Le gouvernement Lesage créa le Ministère de la Culture en 1961 puis celui de l’Éducation en 1964. Ils seront les pierres d’assises de la vie culturelle québécoise à venir. Période euphorisante pour une gauche qui répandait alors une idéologie qui allait persister dans le temps. Cette direction politique, si orgasmique pour une gauche en expansion, donna l’élan nécessaire pour métamorphoser la société québécoise. La gauche croyait illuminer un Québec alors atteint d’une présumée grande noirceur. Elle devait, pour réussir à s’implanter, dénigrer et obscurcir le gouvernement précédent. Une révolution politique et culturelle s’opère avec succès si elle prétend réparer des pots cassés et corriger une situation déficiente. Pour que les citoyens acceptent un changement de paradigme politique, il fallait s’en prendre durement au gouvernement de l’Union nationale. Le milieu artistique profita de cet étatisme culturel et de ce dirigisme économique et devait dès lors s’assurer qu’ils tiennent le coup. Un milieu tissé serré qui regorge d’idéalistes qui aspirent à un monde sans discrimination et sans injustice – principes à géométrie variable comme le montra la crise covidienne. Nostalgique de ses luttes étudiantes, son gauchisme ne flanchera pas à moins que la guerre culturelle soit remportée par un autre clan idéologique. Plusieurs de ses actions quotidiennes entreront néanmoins en contradiction avec son laïus politique si articulé. Le confort et l’abondance l’épousent. Ses besoins changent. L’artiste continuera à promouvoir la générosité, l’entraide, les programmes sociaux, l’imposition des riches, l’écologisme et l’ouverture tandis qu’il nage dans le luxe, l’évasion fiscale, la surconsommation, l’égocentrisme et le snobisme. Il regarde l’identité historique de sa propre race s’enliser tel un naufragé qui contemple son embarcation couler au fond de l’eau. Malgré ses défauts, l’artiste peut redevenir un allié indélébile pour notre cause. Amenons-y.

Le patriotisme, si manifeste à certaines époques, chancelant à d’autres, trouve sa source en nous.

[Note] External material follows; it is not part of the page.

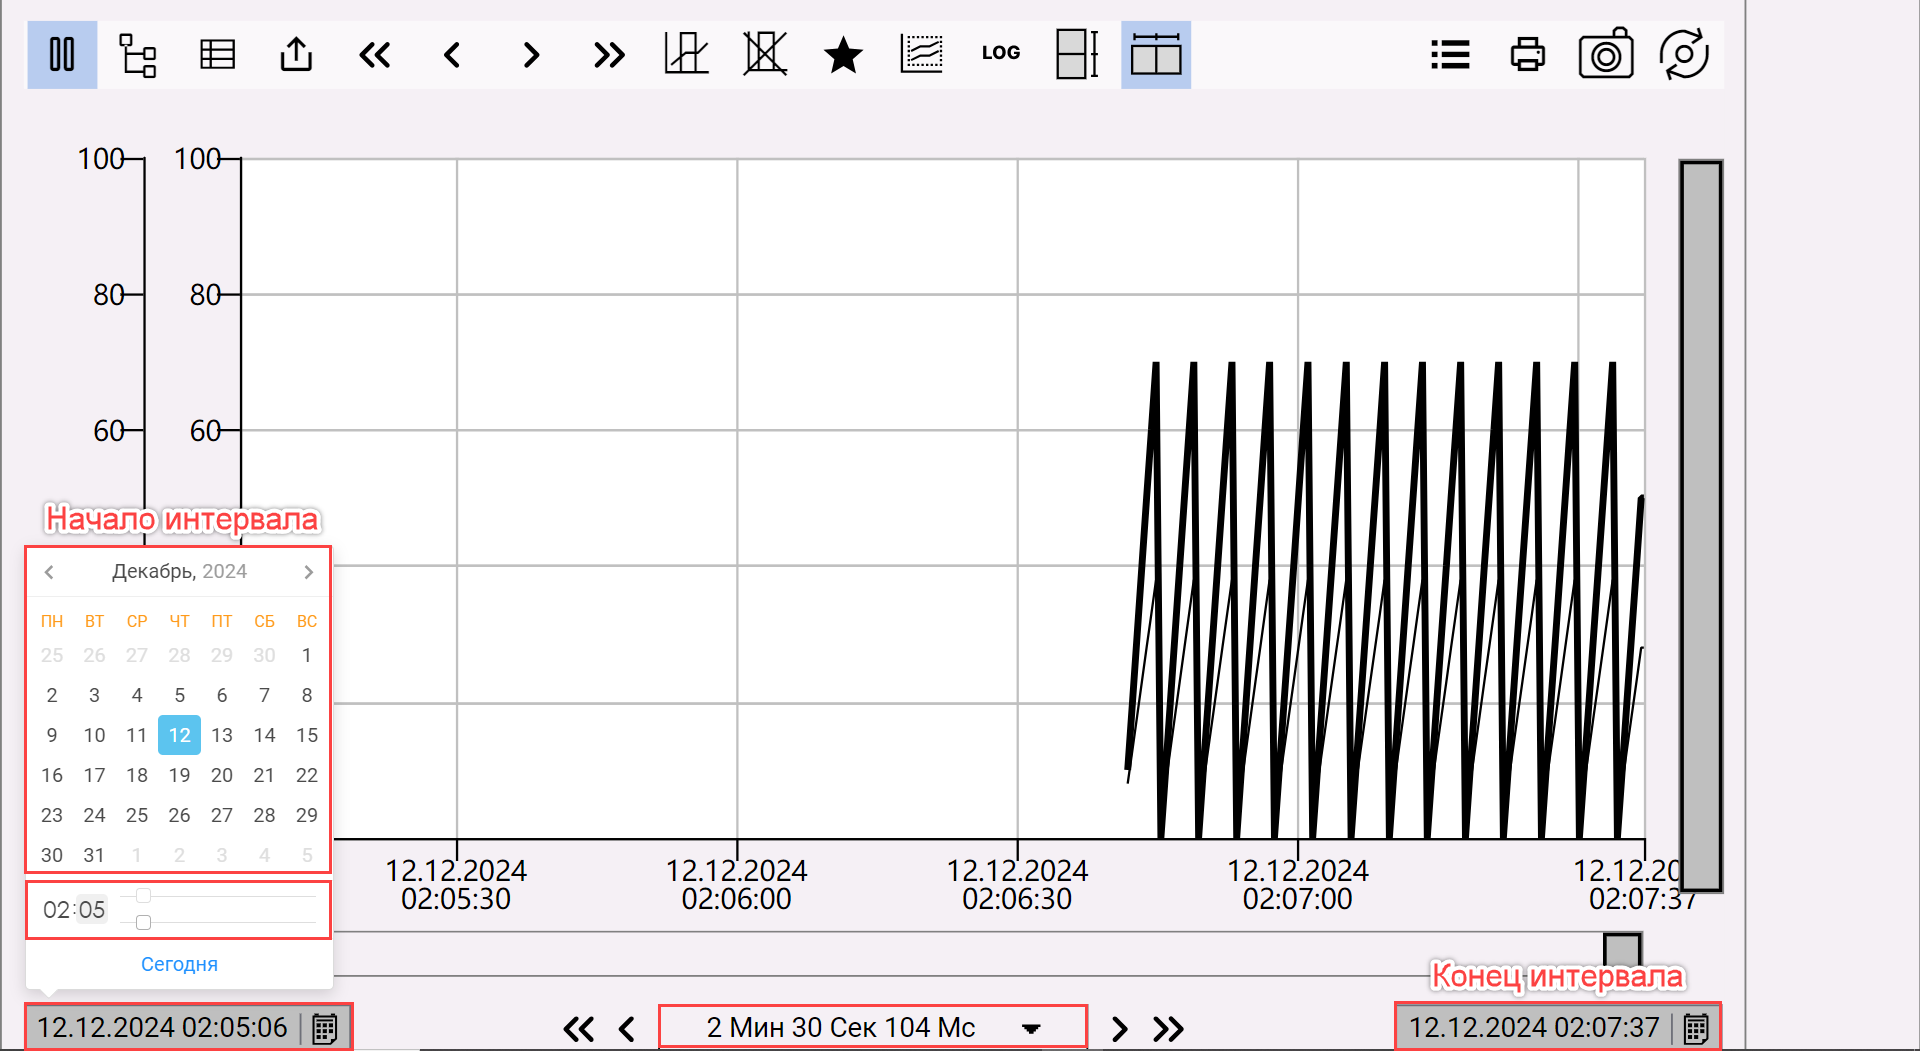Image resolution: width=1920 pixels, height=1051 pixels.
Task: Take a chart snapshot with camera icon
Action: point(1605,55)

Sa flamme ne sera jamais éteinte. Des porteurs de flambeaux restent, ici et là, vigilants et droits comme un chêne. Des éléments peuvent venir le troubler. À nous de tenir bon et de répondre aux assauts des ennemis de la nation. 


[1] Dans la foulée de la controverse « Kanata », Sophie Prégent commentait dans lapresse.ca du 28 juillet 2018 le manque de diversité dans le milieu artistique.

[2] Extrait d’un texte publié au quebecoislibre.org.